The .heading function creates headings with explicit control over numbering, page breaks, table of contents indexing, and custom identifiers. See the Headings page for details.
The .image docs ↗ function creates an image with fine-grained control over its properties, compared to the standard Markdown image syntax ().
.image {photo.jpg} label:{A photo}The width and height parameters accept any size value.
.image {photo.jpg} label:{A photo} width:{200px} height:{150px}
.image {banner.svg} label:{Banner} width:{100%}When a title is provided, it is used both as the image tooltip and as the figure caption.
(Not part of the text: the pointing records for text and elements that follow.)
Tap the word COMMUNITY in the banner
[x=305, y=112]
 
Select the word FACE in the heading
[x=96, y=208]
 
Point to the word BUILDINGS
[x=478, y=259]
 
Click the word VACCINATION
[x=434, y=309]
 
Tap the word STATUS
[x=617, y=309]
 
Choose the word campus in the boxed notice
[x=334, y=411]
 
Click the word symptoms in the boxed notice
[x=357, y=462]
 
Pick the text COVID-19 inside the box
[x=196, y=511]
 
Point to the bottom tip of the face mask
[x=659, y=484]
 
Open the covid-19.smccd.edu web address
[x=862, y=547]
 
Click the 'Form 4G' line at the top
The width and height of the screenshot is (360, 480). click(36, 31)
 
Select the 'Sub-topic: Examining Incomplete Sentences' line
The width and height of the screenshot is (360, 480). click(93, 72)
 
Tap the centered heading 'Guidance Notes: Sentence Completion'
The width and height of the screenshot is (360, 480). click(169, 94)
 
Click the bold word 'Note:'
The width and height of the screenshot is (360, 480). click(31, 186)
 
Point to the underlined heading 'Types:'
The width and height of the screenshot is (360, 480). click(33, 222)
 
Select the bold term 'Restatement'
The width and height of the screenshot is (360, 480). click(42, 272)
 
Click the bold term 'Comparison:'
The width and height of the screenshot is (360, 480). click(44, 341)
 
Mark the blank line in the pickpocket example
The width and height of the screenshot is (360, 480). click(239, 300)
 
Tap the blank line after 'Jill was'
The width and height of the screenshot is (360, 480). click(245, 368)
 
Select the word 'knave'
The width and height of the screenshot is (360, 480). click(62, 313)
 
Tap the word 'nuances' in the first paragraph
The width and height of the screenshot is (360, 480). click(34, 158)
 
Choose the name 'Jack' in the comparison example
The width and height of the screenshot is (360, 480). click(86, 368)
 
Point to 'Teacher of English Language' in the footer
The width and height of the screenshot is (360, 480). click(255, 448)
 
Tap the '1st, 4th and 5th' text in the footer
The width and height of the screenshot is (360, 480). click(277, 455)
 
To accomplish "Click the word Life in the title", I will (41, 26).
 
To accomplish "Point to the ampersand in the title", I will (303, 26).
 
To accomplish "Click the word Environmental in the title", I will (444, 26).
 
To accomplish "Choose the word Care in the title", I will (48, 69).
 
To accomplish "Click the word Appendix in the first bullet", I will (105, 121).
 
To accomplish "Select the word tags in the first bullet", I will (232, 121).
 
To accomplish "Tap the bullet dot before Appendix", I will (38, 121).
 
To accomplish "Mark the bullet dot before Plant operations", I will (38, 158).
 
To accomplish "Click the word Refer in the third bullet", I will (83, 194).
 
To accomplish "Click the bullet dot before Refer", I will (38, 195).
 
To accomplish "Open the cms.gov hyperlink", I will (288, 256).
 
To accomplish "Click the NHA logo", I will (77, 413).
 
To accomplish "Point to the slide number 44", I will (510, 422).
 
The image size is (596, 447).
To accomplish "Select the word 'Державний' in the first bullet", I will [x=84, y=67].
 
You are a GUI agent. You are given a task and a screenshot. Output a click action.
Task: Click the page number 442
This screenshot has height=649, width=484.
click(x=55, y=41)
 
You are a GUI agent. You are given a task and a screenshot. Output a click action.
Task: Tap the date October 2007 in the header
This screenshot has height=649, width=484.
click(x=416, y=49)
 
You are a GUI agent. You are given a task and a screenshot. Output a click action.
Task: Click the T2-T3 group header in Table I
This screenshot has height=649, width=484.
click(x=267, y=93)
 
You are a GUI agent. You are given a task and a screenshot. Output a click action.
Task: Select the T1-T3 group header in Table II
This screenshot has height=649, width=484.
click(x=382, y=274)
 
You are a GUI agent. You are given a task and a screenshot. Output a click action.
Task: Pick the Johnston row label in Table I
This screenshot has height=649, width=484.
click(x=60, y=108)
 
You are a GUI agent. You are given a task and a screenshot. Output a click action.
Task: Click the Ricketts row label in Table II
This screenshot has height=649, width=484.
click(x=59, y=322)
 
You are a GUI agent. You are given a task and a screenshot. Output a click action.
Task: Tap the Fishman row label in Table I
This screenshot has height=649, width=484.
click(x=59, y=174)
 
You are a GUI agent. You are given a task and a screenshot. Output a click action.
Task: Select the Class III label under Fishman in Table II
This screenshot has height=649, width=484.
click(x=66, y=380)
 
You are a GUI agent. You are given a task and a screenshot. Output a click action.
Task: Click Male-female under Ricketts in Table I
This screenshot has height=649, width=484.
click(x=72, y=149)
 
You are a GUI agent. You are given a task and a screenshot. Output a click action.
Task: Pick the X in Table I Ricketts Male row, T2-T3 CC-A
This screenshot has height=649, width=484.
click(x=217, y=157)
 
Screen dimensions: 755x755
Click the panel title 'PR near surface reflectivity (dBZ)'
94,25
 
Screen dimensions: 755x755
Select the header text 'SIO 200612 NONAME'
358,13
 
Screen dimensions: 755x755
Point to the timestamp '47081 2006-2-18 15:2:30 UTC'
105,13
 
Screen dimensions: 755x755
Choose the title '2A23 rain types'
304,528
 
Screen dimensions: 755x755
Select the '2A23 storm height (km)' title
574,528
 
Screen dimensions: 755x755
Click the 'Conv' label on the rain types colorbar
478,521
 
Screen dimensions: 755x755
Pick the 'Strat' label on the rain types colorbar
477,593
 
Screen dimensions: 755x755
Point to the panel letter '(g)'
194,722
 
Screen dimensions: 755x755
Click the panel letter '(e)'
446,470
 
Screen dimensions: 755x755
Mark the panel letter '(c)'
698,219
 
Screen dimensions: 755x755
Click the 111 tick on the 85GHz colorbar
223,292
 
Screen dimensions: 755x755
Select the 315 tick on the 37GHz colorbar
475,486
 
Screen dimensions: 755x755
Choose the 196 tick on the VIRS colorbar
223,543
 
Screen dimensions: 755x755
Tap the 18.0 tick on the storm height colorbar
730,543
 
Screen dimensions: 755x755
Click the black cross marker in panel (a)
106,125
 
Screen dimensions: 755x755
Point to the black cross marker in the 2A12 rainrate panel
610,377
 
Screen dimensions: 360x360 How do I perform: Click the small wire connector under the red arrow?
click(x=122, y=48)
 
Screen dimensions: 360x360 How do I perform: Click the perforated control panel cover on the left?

.image {assets/icon.svg} label:{Icon} title:{The Quarkdown icon} width:{64px}By default, the image is wrapped in a figure block, which centers it and enables captioning and numbering. To disable this behavior, set figure:{no}, which produces a raw inline image instead.
Hello .image {icon.svg} label:{Icon} figure:{no} width:{16px} height:{16px} world!The ref parameter assigns an ID that can be used with cross-references.
.image {diagram.png} label:{Architecture diagram} title:{System overview} ref:{arch-diagram} width:{400px}
See .reference {arch-diagram} for more details.By default, local images are copied to the output’s media directory when media storage is enabled. To prevent this and reference the image at its original path instead, set mediastorage:{no}.
.image {../banner.svg} label:{Banner} mediastorage:{no}This is useful for images that should reference a fixed relative path, such as assets shared across multiple builds or maintained outside the project directory.